If you get your nutrition in unrefined form – from unprocessed foods – then the gut bacteria acknowledge that nutrition with a number of health-promoting mechanisms you won’t get if the food comes from refined foods:

  • When you get your nutrition in unrefined form, your gut bacteria make sure you get a whole range of vital vitamins and fatty acids.
  • When you get your nutrition in unrefined form, your gut bacteria form hormones that not only make you tolerate sugar better, but also help remove excess sugar from your blood.
  • When you get your nutrition in unrefined form, your gut bacteria makes sure to ‘share’ the calories with you.
  • When you get your nutrition in unrefined form, your gut bacteria reward you by releasing flavours that stimulate the taste buds in the gut, giving you a better sense of being sated.

The fact that the structure and packaging of food is essential to our health is not at all something new. And yet we have spent years focusing on the percentage of nutrients in our food. We need to change that now! Fortunately, both the new dietary recommendations from patient organisations and new research is helping to push our understanding and adjust what’s ‘normal’.

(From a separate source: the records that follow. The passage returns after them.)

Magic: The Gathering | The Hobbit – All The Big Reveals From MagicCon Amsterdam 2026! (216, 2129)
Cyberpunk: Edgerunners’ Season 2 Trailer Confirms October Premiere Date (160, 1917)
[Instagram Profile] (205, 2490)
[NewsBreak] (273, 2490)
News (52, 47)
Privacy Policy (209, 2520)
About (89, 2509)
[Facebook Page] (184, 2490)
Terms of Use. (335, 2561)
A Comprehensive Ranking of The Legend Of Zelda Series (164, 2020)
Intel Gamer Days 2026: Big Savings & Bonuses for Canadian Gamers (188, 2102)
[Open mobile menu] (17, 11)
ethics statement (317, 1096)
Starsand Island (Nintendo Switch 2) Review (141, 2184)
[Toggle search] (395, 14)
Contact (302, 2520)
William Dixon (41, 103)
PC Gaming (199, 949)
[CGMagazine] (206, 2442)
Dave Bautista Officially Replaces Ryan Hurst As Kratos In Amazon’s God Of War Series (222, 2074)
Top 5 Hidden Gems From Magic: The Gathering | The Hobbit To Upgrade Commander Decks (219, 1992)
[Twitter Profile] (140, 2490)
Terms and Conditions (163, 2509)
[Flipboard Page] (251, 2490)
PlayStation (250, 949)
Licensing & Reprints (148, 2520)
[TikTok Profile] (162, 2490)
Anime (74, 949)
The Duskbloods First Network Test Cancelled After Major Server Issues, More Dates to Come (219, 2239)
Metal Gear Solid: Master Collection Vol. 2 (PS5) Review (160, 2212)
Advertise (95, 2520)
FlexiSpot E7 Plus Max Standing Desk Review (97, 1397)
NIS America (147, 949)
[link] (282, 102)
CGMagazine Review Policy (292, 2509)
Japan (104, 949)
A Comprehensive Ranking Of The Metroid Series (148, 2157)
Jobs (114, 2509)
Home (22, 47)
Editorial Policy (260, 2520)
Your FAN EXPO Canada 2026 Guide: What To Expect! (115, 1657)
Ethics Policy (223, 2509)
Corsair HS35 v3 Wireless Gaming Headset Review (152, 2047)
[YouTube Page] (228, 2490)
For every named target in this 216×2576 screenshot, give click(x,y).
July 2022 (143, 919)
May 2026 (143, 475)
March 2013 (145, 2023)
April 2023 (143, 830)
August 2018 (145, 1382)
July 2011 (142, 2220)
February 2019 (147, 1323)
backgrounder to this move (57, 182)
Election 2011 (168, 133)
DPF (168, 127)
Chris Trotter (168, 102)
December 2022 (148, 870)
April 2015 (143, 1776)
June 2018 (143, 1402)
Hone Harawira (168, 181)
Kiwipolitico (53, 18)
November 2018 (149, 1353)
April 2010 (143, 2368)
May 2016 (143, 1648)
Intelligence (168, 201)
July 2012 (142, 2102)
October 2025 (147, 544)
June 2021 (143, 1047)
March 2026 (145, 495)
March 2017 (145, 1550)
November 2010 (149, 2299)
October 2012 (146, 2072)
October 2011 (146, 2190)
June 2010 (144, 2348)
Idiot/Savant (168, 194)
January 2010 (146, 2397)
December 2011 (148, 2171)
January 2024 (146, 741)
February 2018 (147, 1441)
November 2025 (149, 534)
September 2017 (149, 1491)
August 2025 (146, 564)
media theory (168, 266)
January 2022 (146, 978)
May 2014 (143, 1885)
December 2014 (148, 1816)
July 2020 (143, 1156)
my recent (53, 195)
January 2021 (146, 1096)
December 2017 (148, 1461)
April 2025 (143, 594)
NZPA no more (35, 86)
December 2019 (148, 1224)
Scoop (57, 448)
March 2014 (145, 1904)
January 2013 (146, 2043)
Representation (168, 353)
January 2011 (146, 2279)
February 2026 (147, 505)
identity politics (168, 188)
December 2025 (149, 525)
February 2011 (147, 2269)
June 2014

For example, Danish Professor Oluf Borbye Pedersen is behind a study that shows that by cutting down on gluten-containing foods, such as bread, pizza and pasta (made from wheat, rye and barley), you can achieve greater intestinal health – with a number of health-promoting benefits. We draw similar conclusions in a scientific review article, where we establish, using a new perspective, that microbiota (gut bacteria) are a fast route to increased health. If you care about microbiota, they, as your best allies in health, will nourish you with healthy biology, vital nutrients and a mature immune system.

As you probably already know, I recommend feeding your microbiota coarse vegetables (for example cabbage) every day to ensure its bacterial diversity.